Free Markets, Free People

Newspaper print circulation is down about half in last ten years

I did a couple of posts back in 2012 and 2013 about newspaper print circulation at major newspapers, compared to 2004. Seeing last year’s circulation figures made me curious about how things stand at the ten year mark. Here are the results:

 

Newspaper 2004 2012 2014 +/- %, 10 years +/- %, 2 years
USA Today 2192098 1627526 1156871 -47.23% -28.92%
WSJ 2101017 1499204 1256292 -40.21% -16.20%
NYT 1119027 717513 680905 -39.15% -5.10%
LA Times 983727 489792 405213 -58.81% -17.27%
Wash Post 760034 434693 399757 -47.40% -8.04%
NY Daily News 712671 389270 313178 -56.06% -19.55%
NY Post 642844 344755 261312 -59.35% -24.20%
Chicago Tribune 603315 388848 324620 -46.19% -16.52%
Denver Post 340169 236223 188630 -44.55% -20.15%
Newsday 553117 278369 247703 -55.22% -11.02%
Houston Chronicle 549300 234483 225032 -59.03% -4.03%
Dallas Morning News 528379 345342 172690 -67.32% -49.99%
SF Chronicle 499008 229176 145520 -70.84% -36.50%
Arizona Republic 466926 274783 244726 -47.59% -10.94%
Boston Globe 446241 180919 159458 -64.27% -11.86%
Tampa Bay Times 348502 299393 217597 -37.56% -27.32%

As I explained in the previous posts, I focus on print circulation because, for major newspapers, that’s where most of the money comes from. Newspapers do get money from the web, of course. However, most of them have minimal web-only subscription revenue, and their advertising dollars on the web are only about 15% of their print advertising revenues and growing slowly according to Pew Research. That same report shows that overall advertising revenue (including online advertising) is down just a bit over 50% for the 2004-2013 period.

I ignore the web “circulation” numbers touted by newspapers, because they’re meaningless without a complete explanation of how they were measured. Unique visitors for the year? Well, people have multiple computers, and they clear their browser cache sometimes. Even when an explanation is given, those numbers can be gamed in various ways. The money is what counts, and newspapers have struggled to increase the amount of money they get from web publication over the last six or eight years. There’s no indication they’ll solve that problem.

Doing a bit of math on the above numbers, the drop in the aggregate circulation of these newspapers combined from 2004 to 2014 is just over 50%. Aggregate drop from 2012 to 2014 is about 20%.

> [SUPPLIED DATA]:
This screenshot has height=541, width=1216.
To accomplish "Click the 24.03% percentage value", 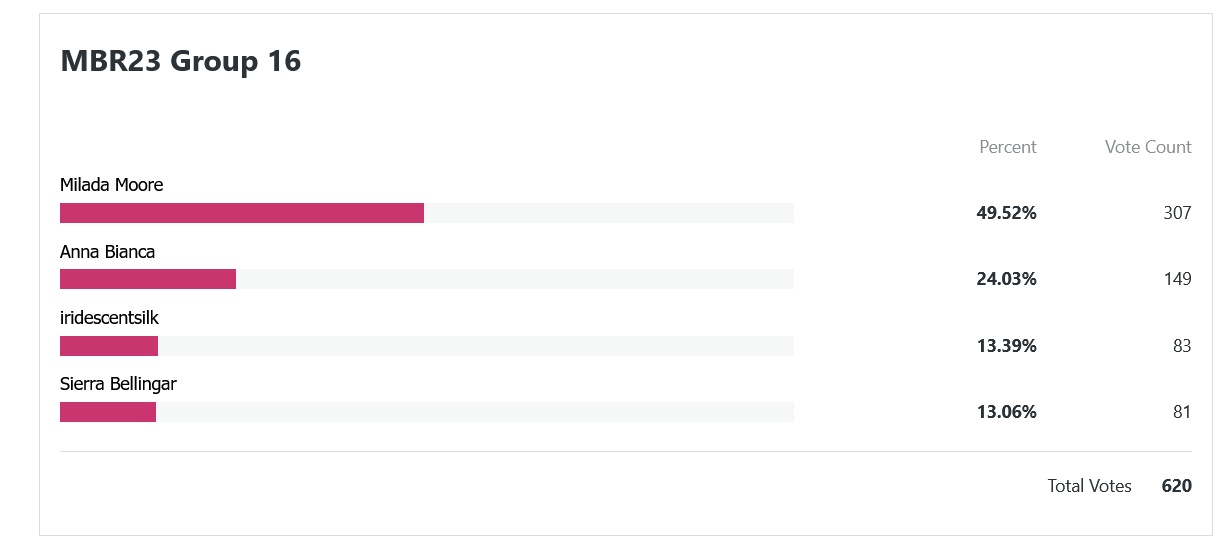I will [1006, 279].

> [TASK REQUIREMENTS]:
[A] From the post on newspaper print circulation, return the passage starting with "I ignore the" and going on through "is about 20%.", copied word for word.
[B] Write the next part of the post on newspaper print circulation, picking up after its final sentence.

> [ANSWERS BELOW]:
[A]
I ignore the web “circulation” numbers touted by newspapers, because they’re meaningless without a complete explanation of how they were measured. Unique visitors for the year? Well, people have multiple computers, and they clear their browser cache sometimes. Even when an explanation is given, those numbers can be gamed in various ways. The money is what counts, and newspapers have struggled to increase the amount of money they get from web publication over the last six or eight years. There’s no indication they’ll solve that problem.

Doing a bit of math on the above numbers, the drop in the aggregate circulation of these newspapers combined from 2004 to 2014 is just over 50%. Aggregate drop from 2012 to 2014 is about 20%.

[B]
Many dissipative phenomena in the real world have an approximate exponential decay shape to the graph. That is, the newspapers might lose, say, 10% of their readers each year, but that 10% is a lower number each year, so the decrease flattens out in actual counted numbers. That’s my best guess for the near term future of circulation for major newspapers.

However, dropping revenue also affects quality. This hit my hometown newspaper, the Tennessean, at least ten years ago. You could see it exposed unambiguously in grammatical and printing errors. I also think the quality of the articles dropped to the point that I wasn’t willing to invest time in reading them, but that’s a more subjective judgment. Except for local events such a major water outage last year, I don’t pay any attention to the Tennessean.

When that happens, the days of a newspaper are numbered. They enter a vicious cycle in which more people drop them because of their marginal or poor quality, and that erodes revenues further, which erodes quality further, and so on.

There’s no obvious way to reverse any of that, no matter how innovative they get on the web. Advertising revenue for want ads isn’t coming back; Craigslist and its smaller relatives have captured it and I see no way for newspapers to get it back. Not even middle aged people get newspapers for movie ads anymore because they can find anything they want to know on their phones immediately. Retail advertising continues to suffer as retail closures start to impact suburbia, and dead malls continue to pile up.

So, with that dead horse beaten to a pulp, what are the likely effects outside the newsrooms? 

Right now, the New York Times and the Washington Post continue to have an outsize influence on political thinking. I don’t think either one is going to vanish any time soon. The left will no doubt find the Times so indispensible that it will find the money somewhere to keep the lefty editorial outrage and the slanted reporting pouring out of Times Square and setting the agenda for TV news reporting. The Post, under Bezos, seems to be becoming marginally more balanced, which is a good thing.

The Wall Street Journal maintains a decent hold on center-right readers, though it’s a lot more center than right these days. As the only major newspaper I read with any frequency (couple of times a month) I see the quality dropping. But for now it seems financially stable.

Almost all the others, though, are in trouble. I have to wonder if the recent successes of the GOP at the state and local levels have not been facilitated to some extent by the lack of effective opposition from the typically-liberal local newspapers. The fewer people who read them, the less able they are to torpedo Republicans and shield Democrats.

Naturally, you don’t see a lot of reporting on all this in the media. They don’t have much interest in exposing their own weakness. The reporting they do typically touts “total circulation”, which means they get to include their gamed web numbers. USA Today also started an insert program with a lot of local newspapers, so they like to pretend that this is equivalent to regular circulation. It’s rare for any of them to make their print declines front and center.

The main lesson here is that limited government types can afford to stand up to these biased media types more each year. I think that’s more true at the local level right now, but I also think there are a lot of people out there hungry to see the left-liberal twits of the major national newspapers put in their place as well.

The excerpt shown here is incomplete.